L'inquiétude ne porte pas sur le soutien acquis de la présidence italienne, mais sur celui de Phil Hogan, commissaire à l'Agriculture. «Il semble beaucoup moins sensible que son prédécesseur (Dacian Ciolos, NDLR) à la régulation des marchés», soutiennent les Jeunes agriculteurs.

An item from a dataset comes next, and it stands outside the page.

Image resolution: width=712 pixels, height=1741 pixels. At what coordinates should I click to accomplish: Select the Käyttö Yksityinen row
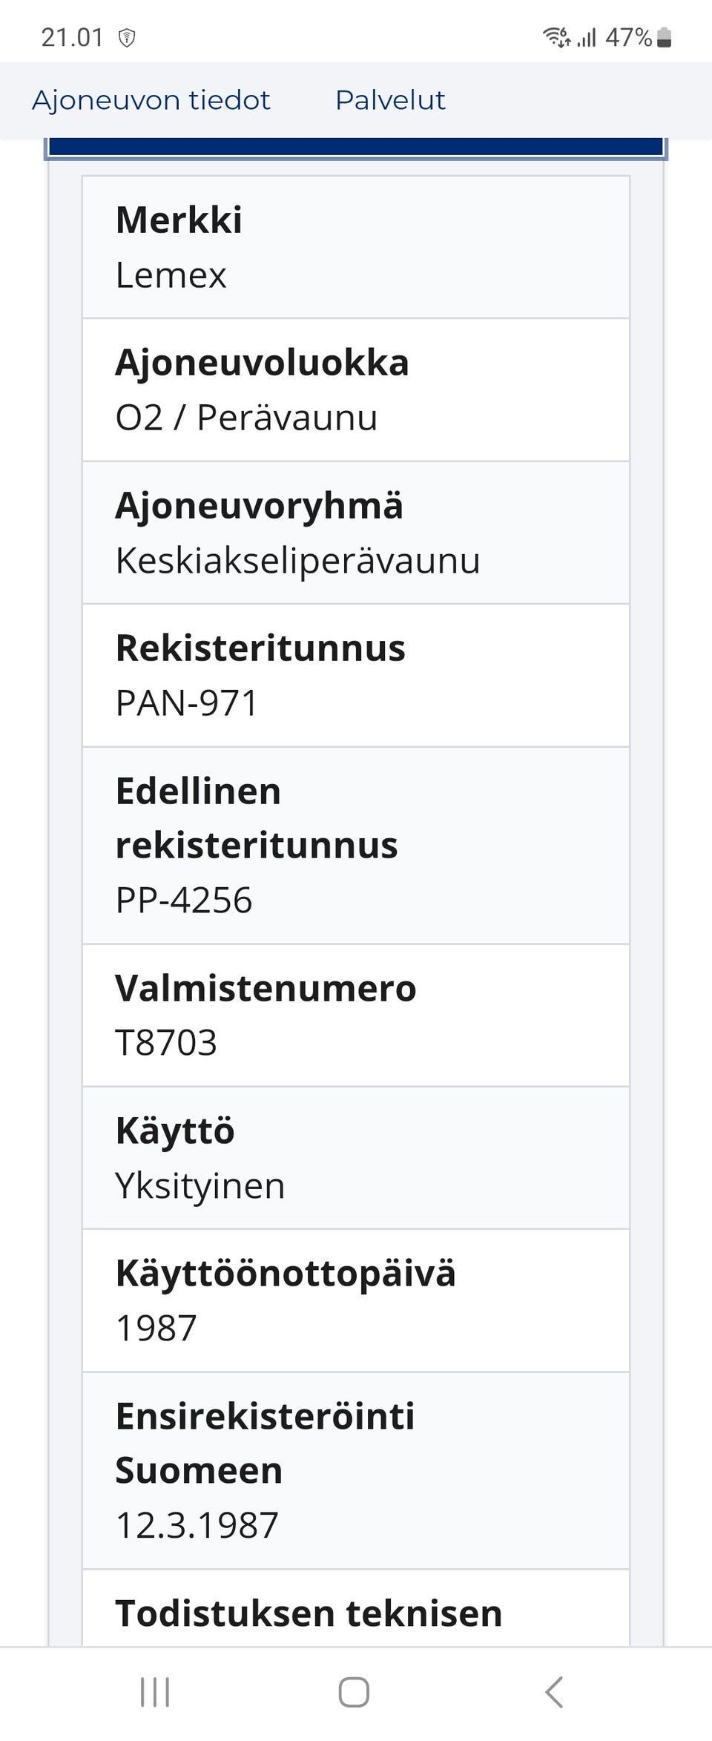(x=356, y=1158)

En conclusion, Phil Hogan a seulement souligné que l'UE ne se trouvait pas en situation de crise « mais dans une phase de réaction à une période où les prix étaient très élevés ». Il a néanmoins regretté que certains pays aient augmenté leur production sans aucun contrôle ces derniers mois. Le commissaire a quand même indiqué qu'il comptait affiner le travail de l'observatoire européen du marché laitier et notamment étudier la possibilité de prendre en compte les marges de producteurs.
Sur la question du super-prélèvement, il a réaffirmé que les règles changeraient le 1er avril 2015, pas avant : « S'ils veulent limiter le montant du super-prélèvement qui leur sera demandé, les États membres peuvent dès maintenant prendre des mesures pour réduire la collecte laitière ». La Pologne a demandé à Bruxelles de pouvoir étaler le paiement de ce prélèvement par les éleveurs sur cinq ans à taux zéro. Une mesure que Phil Hogan veut bien étudier mais il faudra qu'elle soit compatible avec les règles sur les aides d'États.